I don’t go live just to show up. I don’t go live just to answer random questions. And I definitely don’t go live without knowing what decision I want my viewer to make next.

Every live video I plan is tied directly to where I am in my promotion cycle. It supports an active offer, a bonus, or a moment of decision for my audience.

Live content isn’t about visibility for me. It’s about movement.

Movement from uncertainty to clarity. From curiosity to commitment.

The Most Important Question I Ask Before Creating Anything

Before I decide to work on any piece of content, before planning, scripting, or filming, I ask one final question:

Would my ready to buy viewer click on this?

If the answer is no, the idea is cut immediately.

This is why you won’t see beginner tutorials or generic how-to content on my channel. That content attracts the wrong audience for my business.
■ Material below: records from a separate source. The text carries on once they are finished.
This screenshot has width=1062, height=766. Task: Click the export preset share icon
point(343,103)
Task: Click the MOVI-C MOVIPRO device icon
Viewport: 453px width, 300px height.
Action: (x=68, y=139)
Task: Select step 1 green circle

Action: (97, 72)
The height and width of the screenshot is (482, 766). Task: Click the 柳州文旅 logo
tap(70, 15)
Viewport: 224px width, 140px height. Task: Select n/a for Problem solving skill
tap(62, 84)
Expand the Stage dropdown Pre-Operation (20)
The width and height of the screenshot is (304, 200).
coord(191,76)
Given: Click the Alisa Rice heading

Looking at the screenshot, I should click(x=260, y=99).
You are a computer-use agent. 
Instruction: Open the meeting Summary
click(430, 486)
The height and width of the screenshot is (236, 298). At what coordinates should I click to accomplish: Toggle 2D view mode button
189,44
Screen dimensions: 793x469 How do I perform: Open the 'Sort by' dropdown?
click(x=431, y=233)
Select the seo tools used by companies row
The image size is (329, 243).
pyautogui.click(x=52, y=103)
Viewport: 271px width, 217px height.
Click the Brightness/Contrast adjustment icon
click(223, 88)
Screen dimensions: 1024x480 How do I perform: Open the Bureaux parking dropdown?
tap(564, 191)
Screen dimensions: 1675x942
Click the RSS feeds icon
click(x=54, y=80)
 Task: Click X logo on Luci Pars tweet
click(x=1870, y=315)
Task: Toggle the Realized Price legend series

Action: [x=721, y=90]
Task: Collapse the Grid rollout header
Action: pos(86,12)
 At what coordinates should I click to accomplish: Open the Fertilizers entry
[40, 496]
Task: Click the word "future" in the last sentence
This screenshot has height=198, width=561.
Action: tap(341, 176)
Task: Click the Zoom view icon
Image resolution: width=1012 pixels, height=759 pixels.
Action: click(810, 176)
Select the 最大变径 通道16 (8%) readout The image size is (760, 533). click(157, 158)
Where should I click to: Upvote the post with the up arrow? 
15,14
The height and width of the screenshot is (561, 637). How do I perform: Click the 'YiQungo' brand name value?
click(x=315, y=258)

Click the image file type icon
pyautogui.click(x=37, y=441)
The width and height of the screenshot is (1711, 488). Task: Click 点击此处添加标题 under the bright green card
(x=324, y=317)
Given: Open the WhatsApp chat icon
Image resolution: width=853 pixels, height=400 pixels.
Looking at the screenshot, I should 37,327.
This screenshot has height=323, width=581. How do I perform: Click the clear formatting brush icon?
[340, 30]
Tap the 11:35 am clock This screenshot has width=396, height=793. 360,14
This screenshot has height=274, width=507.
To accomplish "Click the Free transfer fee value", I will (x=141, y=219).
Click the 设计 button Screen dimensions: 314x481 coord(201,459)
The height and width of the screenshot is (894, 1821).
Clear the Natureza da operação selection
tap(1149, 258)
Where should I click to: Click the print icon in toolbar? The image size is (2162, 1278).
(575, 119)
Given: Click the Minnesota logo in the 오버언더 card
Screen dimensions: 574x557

I’m speaking to people who already have offers. People whose businesses aren’t performing the way they used to. People who are trying to figure out why more content isn’t fixing their problem.

That specificity is what allows me to create less and convert more.

Why Fewer Views Can Actually Mean Better Results

One of the biggest mindset shifts business owners need to make is how they measure success.

More views don’t automatically mean better results. In fact, chasing views often hurts conversions.

I’m not interested in thousands of people casually watching a video who will never buy. I care about a smaller number of the right people watching deeply, bingeing intentionally, and taking action.

That’s how content feeds a business.

When you stop guessing and start filtering, content becomes lighter. Sharper. More effective.

And most importantly, it stops draining you.

Why This Approach Creates Better Content With Less Effort

When you reduce the amount of content you create, something interesting happens.

Your message gets clearer. Your voice gets stronger. You stop sounding like everyone else. You stop rushing. You stop filling space just to fill it.

Quality goes up because focus goes up.

That’s why this filter works. It removes the pressure to be everywhere and replaces it with the confidence to be intentional.

And intentional content is what actually converts.

What to Focus on Next

If you’re feeling stuck right now, like you’re doing everything “right” but still not seeing the results you want, this isn’t a motivation problem.

It’s a filtering problem.

Once you stop treating every idea as urgent and start deciding what actually deserves your time, everything changes.